Similar, nearly parallel, developments were operating on this side of the Atlantic. Washington took his oath as the first president of the New Republic in April 1789 in New York. Here, no titles of nobility were abolished because none had ever been. Equality was presumed, provided only you were white and male. And now we have a president working that same constituency, and a Republican Party coddling a society of corporate entities though the corporations are now purely fiscal.
August 5
I just love finding new places to wear diamonds.

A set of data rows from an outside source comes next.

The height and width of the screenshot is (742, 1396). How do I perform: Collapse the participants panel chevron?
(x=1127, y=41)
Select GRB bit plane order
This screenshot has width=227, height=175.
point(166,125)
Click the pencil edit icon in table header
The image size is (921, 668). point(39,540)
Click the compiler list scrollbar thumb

Lorelie Lee (Marilyn Monroe), Gentlemen Prefer Blonds (1953)
August 6
The 75th Anniversary of Hiroshima.
August 7
“If you look today at the world, what strikes me most is that nobody, as far as I can tell, nobody on either the left or the right, has any serious, meaningful vision for where humanity will be in 2050. Most of what you get is nostalgic fantasies about the past; but you don’t get a serious vision which takes into account AI and biotechnology and climate change and all that, and really looks clearly at what [or] where can we be in 2050.— Yuval Noah Harari, October 2018
Who Really Runs The World? – Russell Brand & Yuval Noah Harari
8:15ff
When a man or an assembly, caught in pressing and embarrassing circumstances, is forced to act, their deliberations consider far less the actual state of things as they’ve never existed before, than they do their imaginary past.—Paul Valéry, Observations on the world as it is (1921).

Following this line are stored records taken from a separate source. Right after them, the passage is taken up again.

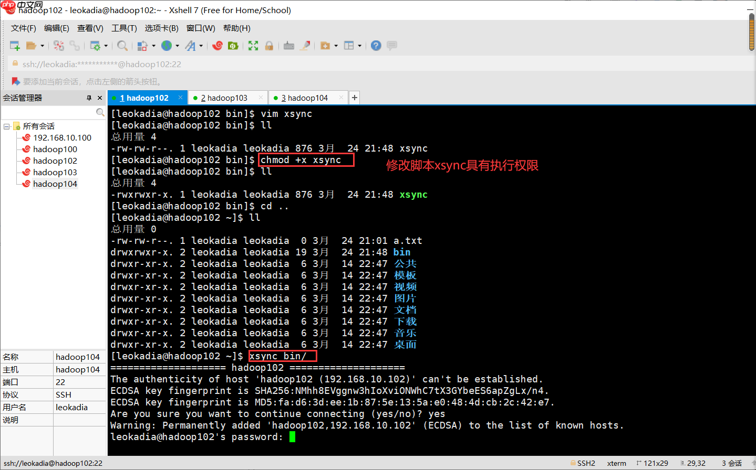Click the globe web browser icon
Image resolution: width=756 pixels, height=470 pixels.
coord(167,46)
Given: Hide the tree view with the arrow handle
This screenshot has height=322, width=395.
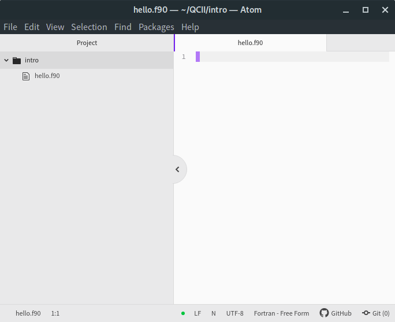Looking at the screenshot, I should 178,169.
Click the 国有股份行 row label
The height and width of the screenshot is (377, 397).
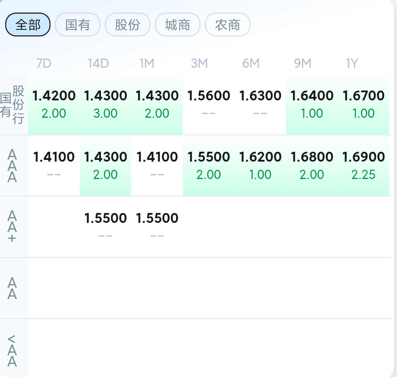[13, 104]
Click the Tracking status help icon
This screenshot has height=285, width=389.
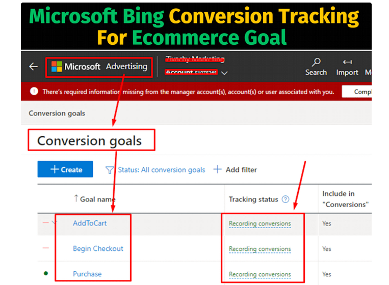[x=286, y=199]
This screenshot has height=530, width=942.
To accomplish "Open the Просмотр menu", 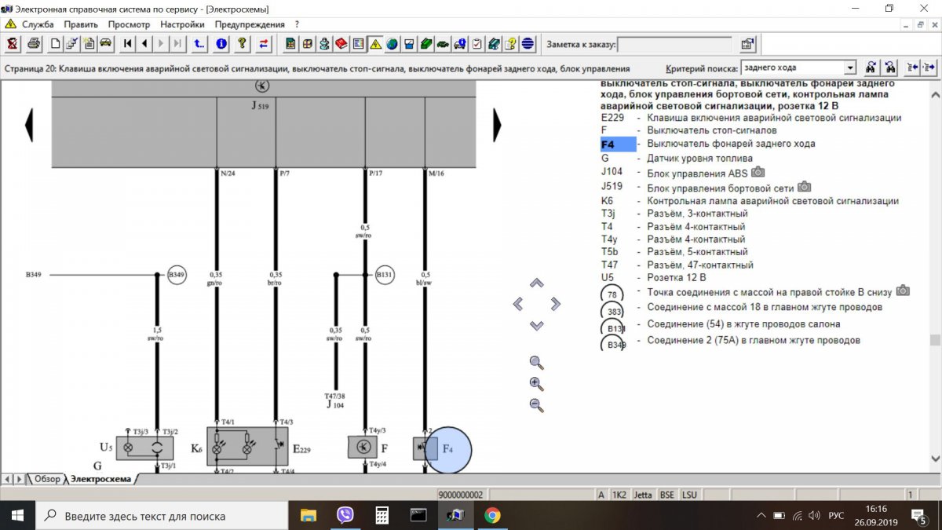I will click(x=129, y=24).
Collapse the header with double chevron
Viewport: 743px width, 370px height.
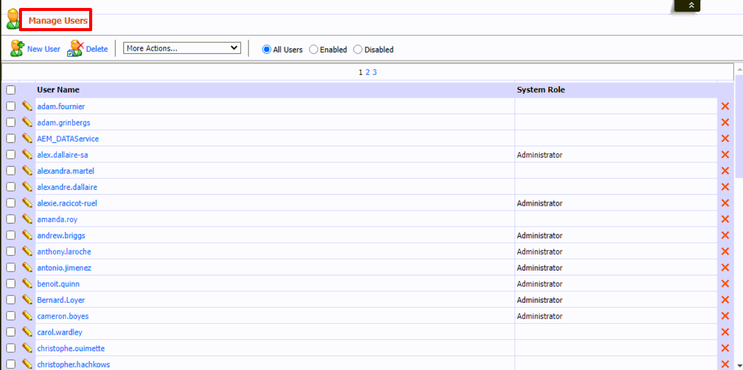691,5
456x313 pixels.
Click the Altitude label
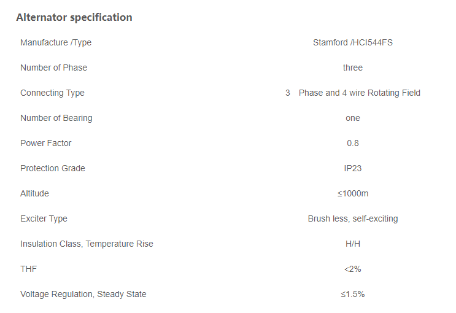tap(34, 193)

Regards sur le monde actuel. Italics in the original.
August 8
Every town in New England was founded as a corporation. We’re reminded of this every time we cross a town line and note the familiar signs with the name of the town along with “inc” and a date. Corporations in the 1600s were not as they are today. Then they were defined in law as “bodies politic.” The Tudors (1485-1603) used them as dynastic tools, granting charters of incorporation to groups of men who took on functions the crown didn’t want to take on itself. To charter a corporation—from the Latin verb comporare, to form into one body—was a sovereign act, and in medieval times this was done by the lord of the place, sometimes by the king.
The point is the law did not recognize individuals. An individual was a biological fact and a theological actor, it had its own bodily functions and performed its own salvation. But in the social and political swim, the individual did not exist. Corporations were people, Mitt Romney said. In fact, corporations were people before people were people, except that person would get closer to the sense of it than people does.

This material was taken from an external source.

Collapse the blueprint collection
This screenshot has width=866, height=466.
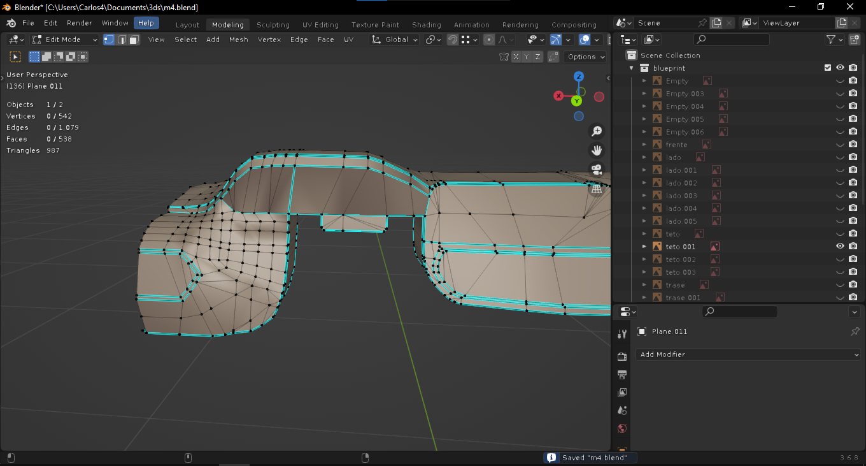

All of this held true in colonial Massachusetts. It was the town in its corporate standing that was represented at the General Court. And all the inhabitants of the town were members of the corporation though not all in equal measure. Members with disabilities, unable to work, might be provided for but none too gently. They might be hired out to any household in town able to pay the town for the hire. But towns were legally bound to make some provision for them. This was not the case with corporations as they evolved in law in the nineteenth century. These recognized no responsibility, legal or otherwise, to the hired help. One sector, the larger part of the workforce, was in effect dis.corporatized.
Corporations have not always been as they are today. Like the individual, they are a legal fiction. It may be useful to keep that in mind when we configure ways forward, in our “interesting times.”